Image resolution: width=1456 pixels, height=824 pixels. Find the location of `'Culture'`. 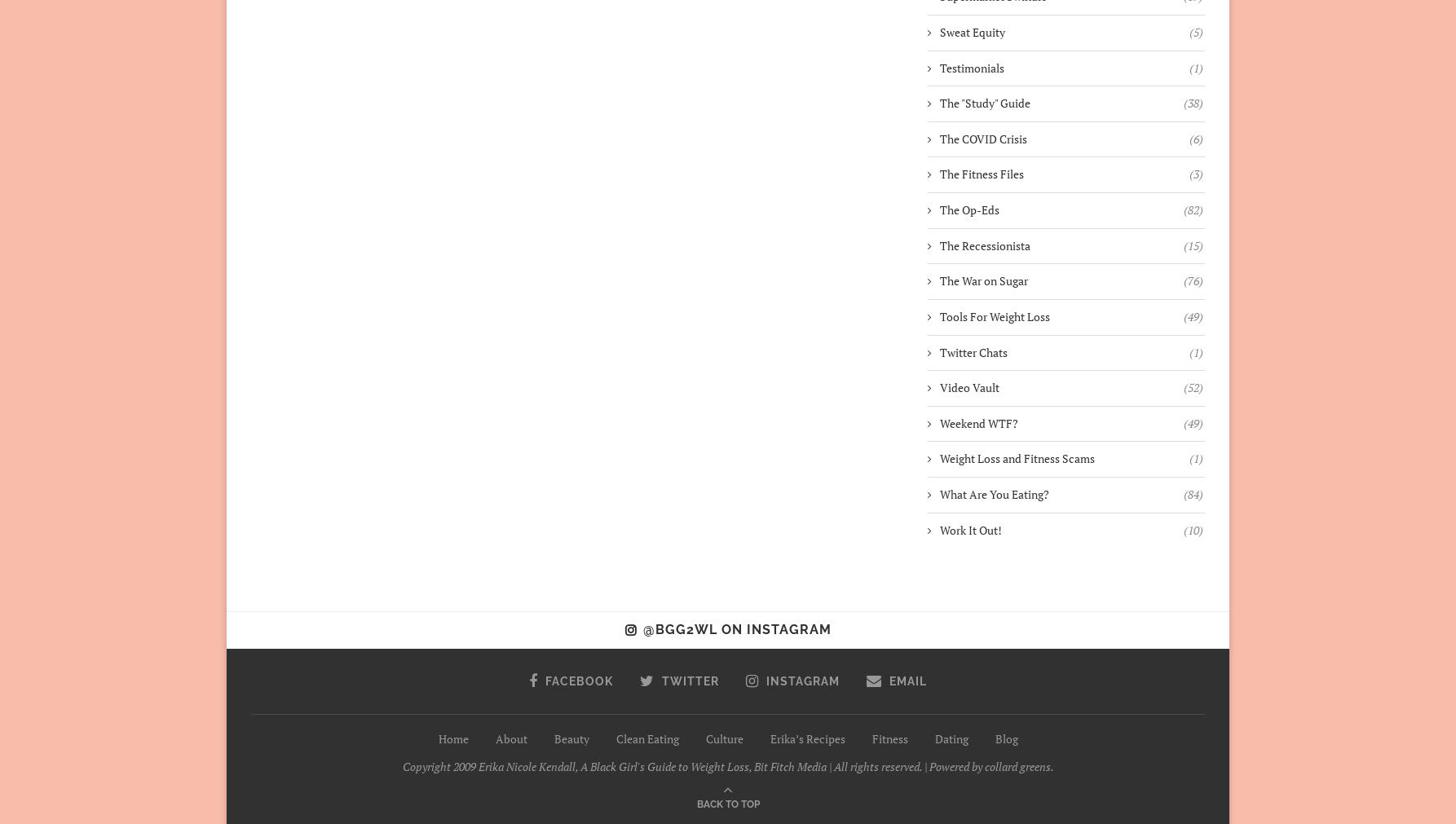

'Culture' is located at coordinates (722, 738).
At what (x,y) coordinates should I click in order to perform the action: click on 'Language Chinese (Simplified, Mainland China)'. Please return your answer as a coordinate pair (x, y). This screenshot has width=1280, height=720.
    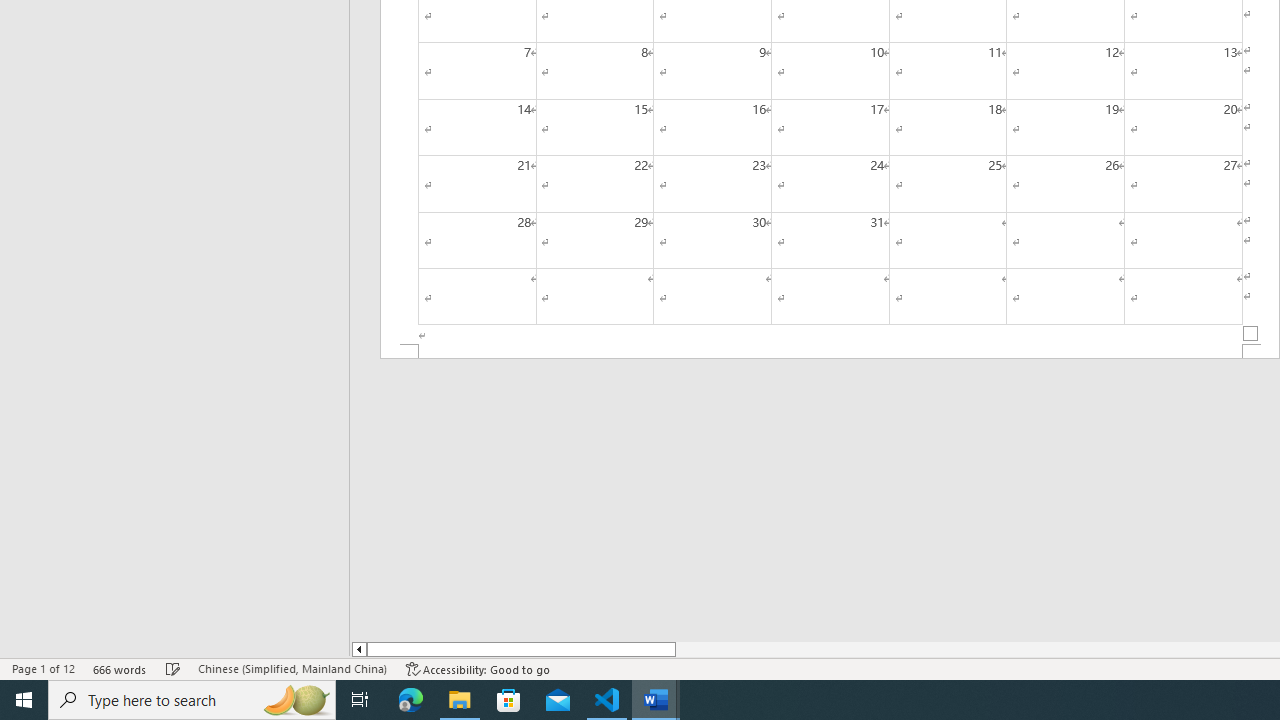
    Looking at the image, I should click on (291, 669).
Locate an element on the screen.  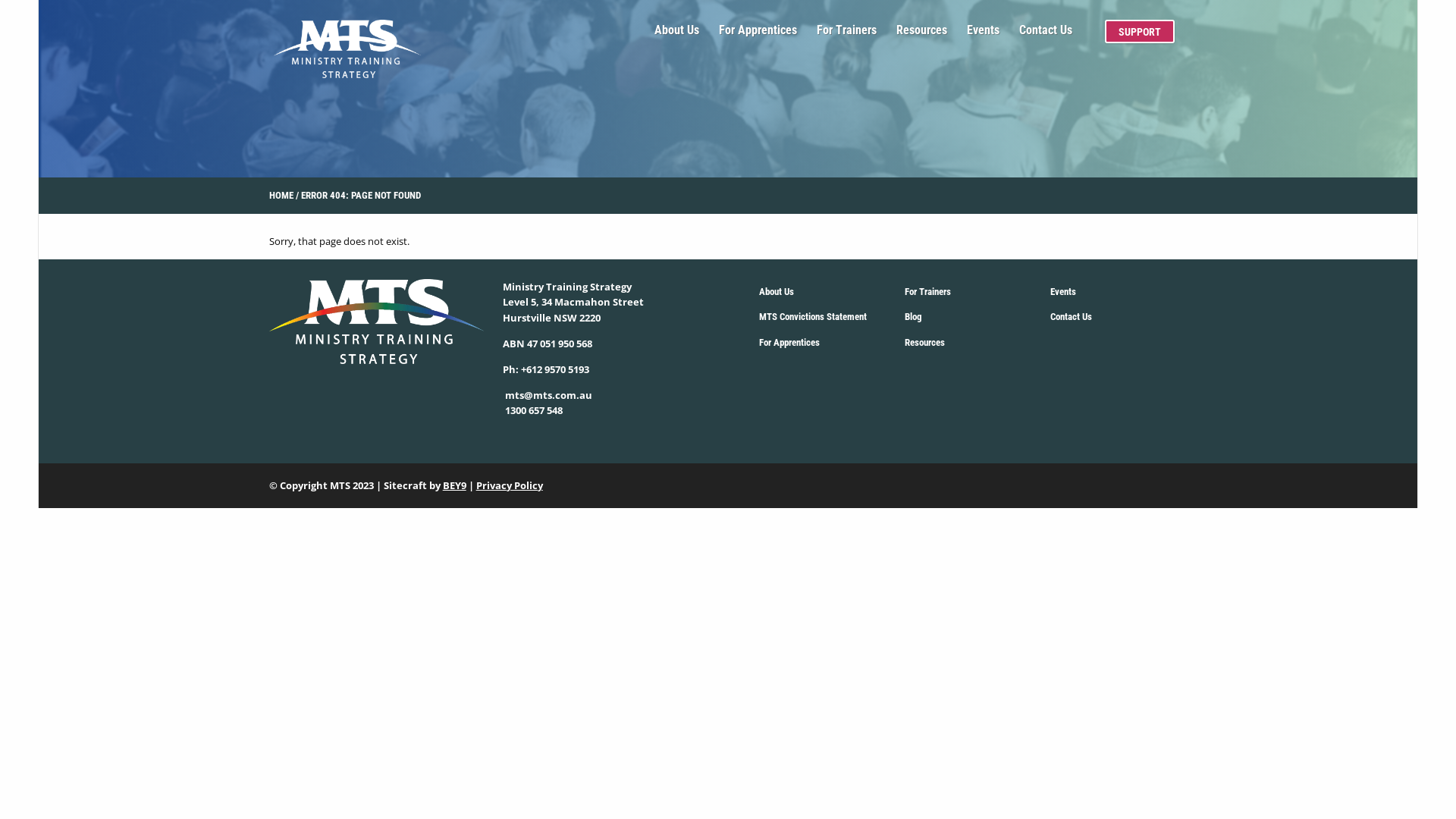
'Resources' is located at coordinates (924, 343).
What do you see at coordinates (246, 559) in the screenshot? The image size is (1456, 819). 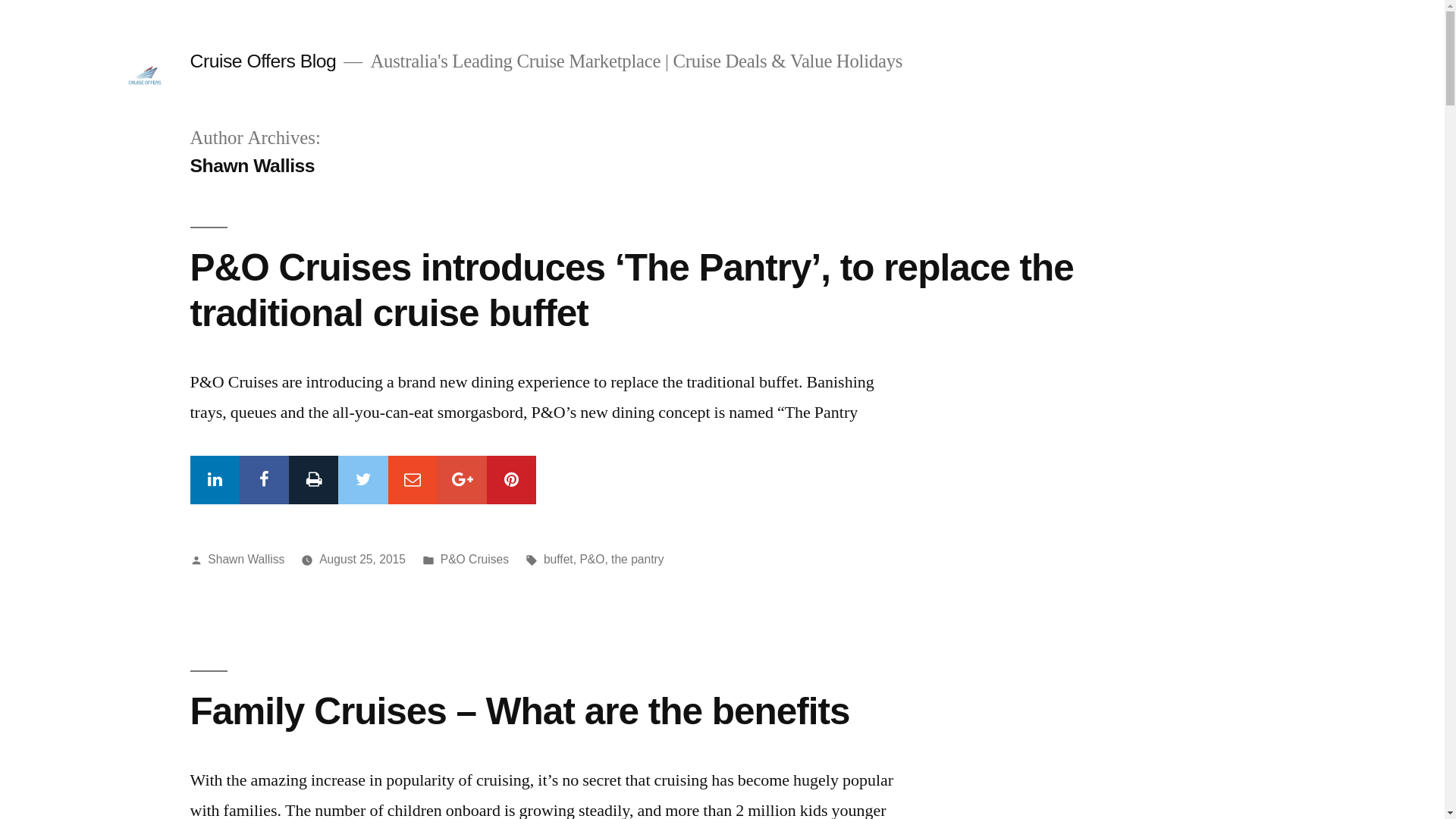 I see `'Shawn Walliss'` at bounding box center [246, 559].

> **EXERCISE**
How many lines above contain the string "click"? Reply with the number alone.

> **FINISHED EXERCISE**
2